** BEGIN Text to read **
The Quantifiers - The Terrible Trivium
People compete in this contest for various reasons.  If this song is meant to actually compete & move you onto round 3, I think you’re in trouble.  If this was just another challenge to overcome & improve as you are both new to this, that’s fine.  Unless someone is familiar with the book, this song is going to be hard to follow.  And if the story is hard to follow you better hope the music is catchy & the performance is killer to make up for it.  And well...there was very little music, and the performance wasn’t stellar.  All that being said...for first timers getting past round 1 is good.  Continuing to attack these challenges will only make you better.  Keep working & learning.

Good Guy Sôjàbé - The Wire
Not really my type of music, but this did do a good job of creating a feeling of fear & paranoia. Which is good since I’m not 100% what is going on in the song, it’s good that  it created a tangible feeling for the listener.  The guitar work after the 2 minute mark was pretty cool.  You should be safe this round, and I look forward to hearing your next entry.

Governing Dynamics - Get Lost!
** END Text to read **
** BEGIN Entries supplied **
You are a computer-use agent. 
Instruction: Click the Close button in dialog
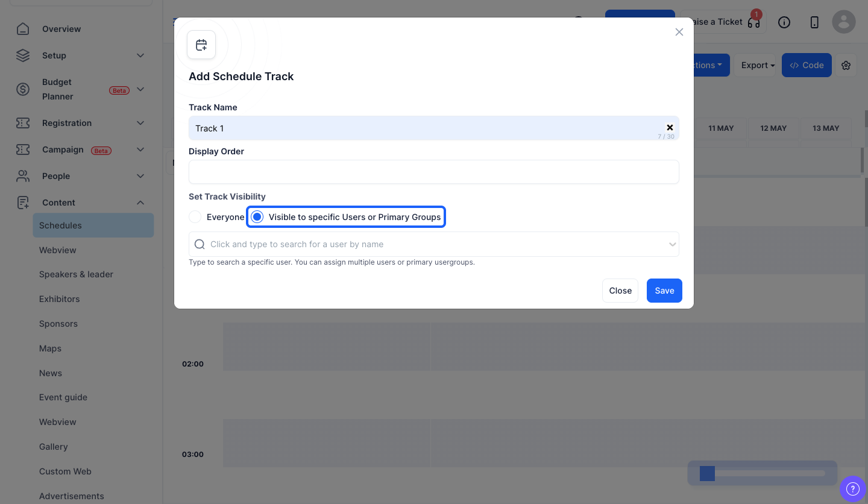pyautogui.click(x=620, y=291)
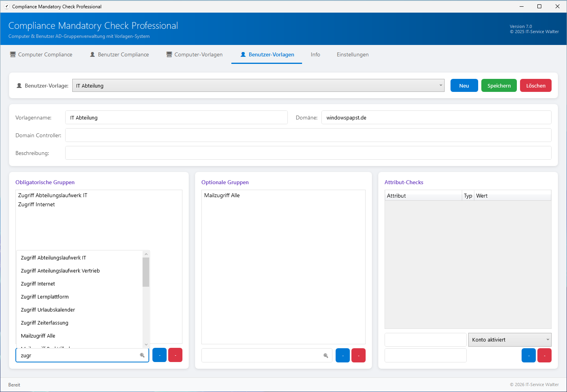The height and width of the screenshot is (392, 567).
Task: Open the Einstellungen tab
Action: [352, 54]
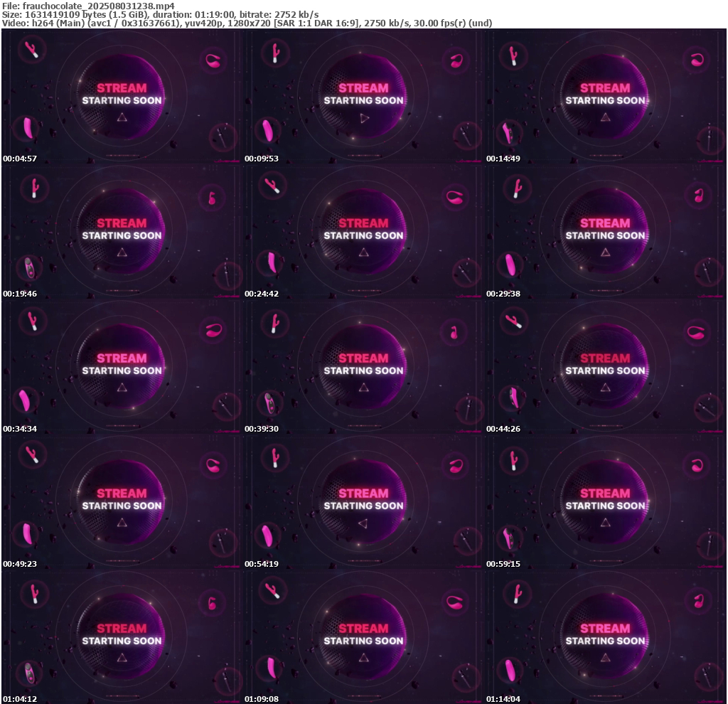Click the triangle icon in the 00:04:57 frame

pos(122,117)
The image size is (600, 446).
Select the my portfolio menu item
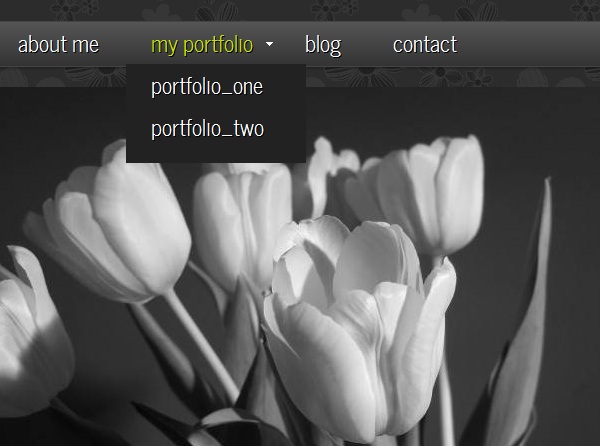pos(202,45)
** END Entries supplied **
• **Stated exercise**
Pick up the song reviews where they end and keep writing them.

• **Output below**
After 2 seconds the volume kinda jumps up a lot.  Took just long enough for me to reach over & turn it up because I just thought my volume was too low.  Not a big fan of the buzz, drone, or whatever that noise is throughout the song.  Lyrically you lost me, but your vocals were really good.  Despite the chorus being kinda catchy, I couldn’t get by the buzzing noise.

Outlyer - Napalm
Whatever you did to your vocals...stop it.  This showed some promise, but each time you got to the chorus, the vocals made me cringe.  I didn’t really follow the story you were telling, but the music held my attention at the start.  The problem is it never really changed much.  Just seems too repetitive for a 3+ minute song.  I look forward to your round 3 song, but you’ll need to really bring it that round.

Nick Work - Reasons (That I Love You)
I really enjoyed this.  I mean it’s not the most original idea for a song, but as long as you do a good job with it that’s fine….and you did.  The one thing this song does lack for me is a great hook.  I found myself more interested in the verses than the chorus.  I enjoyed the guitar work, and the music overall.  Really nothing bad to say other than I wish the hook was stronger.

Ross Durand - Don’t Blink
So far...the best piece of storytelling in the round.  Your restrained performance made it feel like you were just sitting back reflecting to yourself.  It’s something that everyone is going to be able to relate to at some level, and evokes real emotion.  At the moment at least, this is my top song of the round.

Glen Raphael - Song Of Many
The first meta song.  It’s actually an interesting idea though, and I could kinda see something like this on an old episode of Sesame Street.  If you ever record it up to 5, I’d like to hear that version.  All the “Badela dah ba da….” near the end does sound a bit messy though.  Just becomes kinda a mess to listen to.  Overall, this is pretty solid, and I would think it moves you onto the next round.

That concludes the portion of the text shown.